25.11.1968

BÜRO / FARBKOPIENTrocken am Ziel

In satten Farben leuchteten die Papierbögen, die aus dem schuhschrankgroßen Kasten quollen. Ihre Entstehung freilich blieb im dunkeln.
Denn die Erfinder der Farben-Truhe möchten den technischen Trick nicht verraten, der einen weiteren Schritt im Vormarsch der Bürotechnik markiert: Zum erstenmal lassen sich -- auf speziellem Papier -- farbengetreue Büro-Kopien von farbigen Vorlagen anfertigen.

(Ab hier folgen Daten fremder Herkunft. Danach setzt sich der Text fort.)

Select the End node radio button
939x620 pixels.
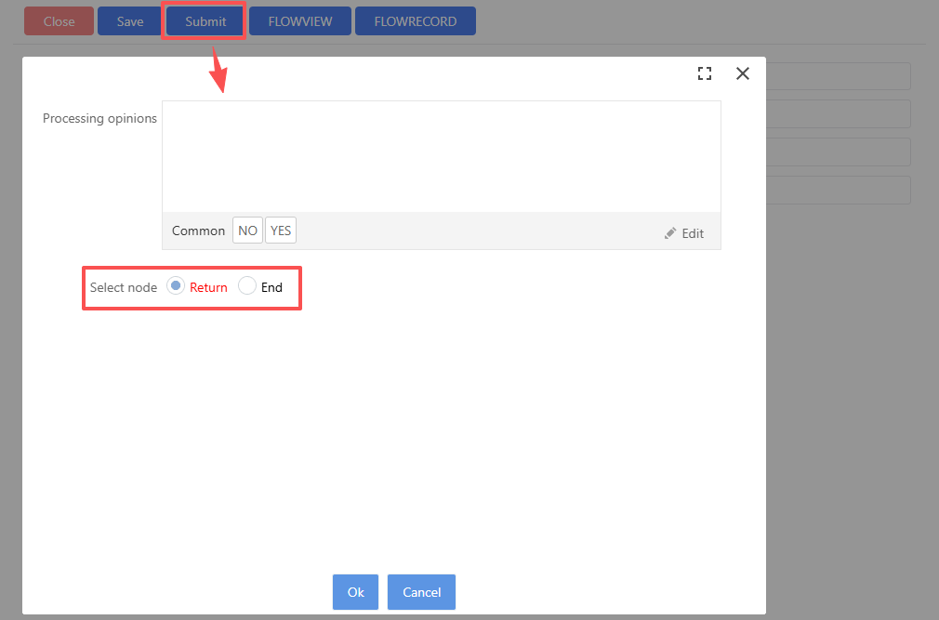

Hersteller des ersten marktreifen Farbkopier-Geräts der Welt (Handelsname: "Color-in-Color") ist der amerikanische Konzern "3M Company". Ende letzten Monats wurde das Gerät auf der Jahresmesse der amerikanischen Büroausstatter vorgeführt. Schon vorher war ein Prototyp bei europäischen Interessenten herumgereicht worden, zuletzt Anfang Oktober auf der Kölner "photokina".

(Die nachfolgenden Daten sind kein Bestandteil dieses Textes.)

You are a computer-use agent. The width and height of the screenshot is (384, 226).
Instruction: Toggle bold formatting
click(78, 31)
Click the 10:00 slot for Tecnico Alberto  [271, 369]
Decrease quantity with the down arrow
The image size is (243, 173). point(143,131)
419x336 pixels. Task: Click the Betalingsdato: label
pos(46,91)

Damit ist die Firma 3M als erste am Ziel des "Rennens nach dem Farb-Kopierer" ("New York Times"). Das Rennen hatte allerdings mehr einem Versteckspiel geglichen: Nur gerüchteweise kursierten während der letzten fünf Jahre Informationen über Farbkopier-Versuche in der Branche. Demnach arbeiten außer 3M auch der Elektronik-Konzern RCA und die Photofirma Polaroid (beide bisher nicht im Kopier-Geschäft) an der Entwicklung ähnlicher Verfahren. Lediglich die Firma Xerox erklärte öffentlich, daß ihre Ingenieure mit Farbkopier-Experimenten befaßt sind.

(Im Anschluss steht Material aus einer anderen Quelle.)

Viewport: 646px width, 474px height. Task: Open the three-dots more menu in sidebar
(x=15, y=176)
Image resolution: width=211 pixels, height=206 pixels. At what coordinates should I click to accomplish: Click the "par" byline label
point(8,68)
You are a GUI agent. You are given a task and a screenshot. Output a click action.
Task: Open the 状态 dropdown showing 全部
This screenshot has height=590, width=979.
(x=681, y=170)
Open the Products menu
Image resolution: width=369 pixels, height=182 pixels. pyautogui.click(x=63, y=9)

Die neue 3M-Maschine gleicht äußerlich einem herkömmlichen Büro-Kopiergerät. Aber was die geheimnisvollen 60 Sekunden anlangt, die bis zum Erscheinen des fertigen Farb-Positivs jeweils verstreichen, so beschränkte sich 3M-Manager Carl Kuhrmeyer vor US-Journalisten auf einige Negativ-Hinweise: Im Gegensatz zum traditionellen Farbphotoverfahren sei der "Color-in-Color"-Prozeß trocken und komme ohne silberhaltige Chemikalien aus. Und anders als bei der Xerographie (einem schwarzweißen Trocken-Kopierverfahren) würden keine elektrischen Ladungen zum Einfärben der Bögen benutzt.
Der US-Verbraucher wird für eine Farb-Kopie, so schätzt Kuhrmeyer, etwa zwei Mark zahlen müssen, rund zehnmal soviel wie für eine Schwarzweiß-Kopie. Und vorerst ist das Gerät noch in einem Punkt technisch unvollkommen: Es kann keine Nuancen, sondern nur satte Farbflächen wiedergeben. Dieser Mangel wird sich jedoch durch technische Weiterentwicklung, wie die 3M-Leute hoffen, bald beheben lassen.
3M-Marktforscher wollen jedenfalls ermittelt haben, daß schon jetzt das Gerät, dessen Serienfertigung im nächsten Jahr beginnen soll, beispielsweise bei Werbefachleuten großes Interesse findet. Kuhrmeyers Prognose: Schon in fünf Jahren werden sich 15 Prozent des Büro-Kopier-Marktes verfärbt haben.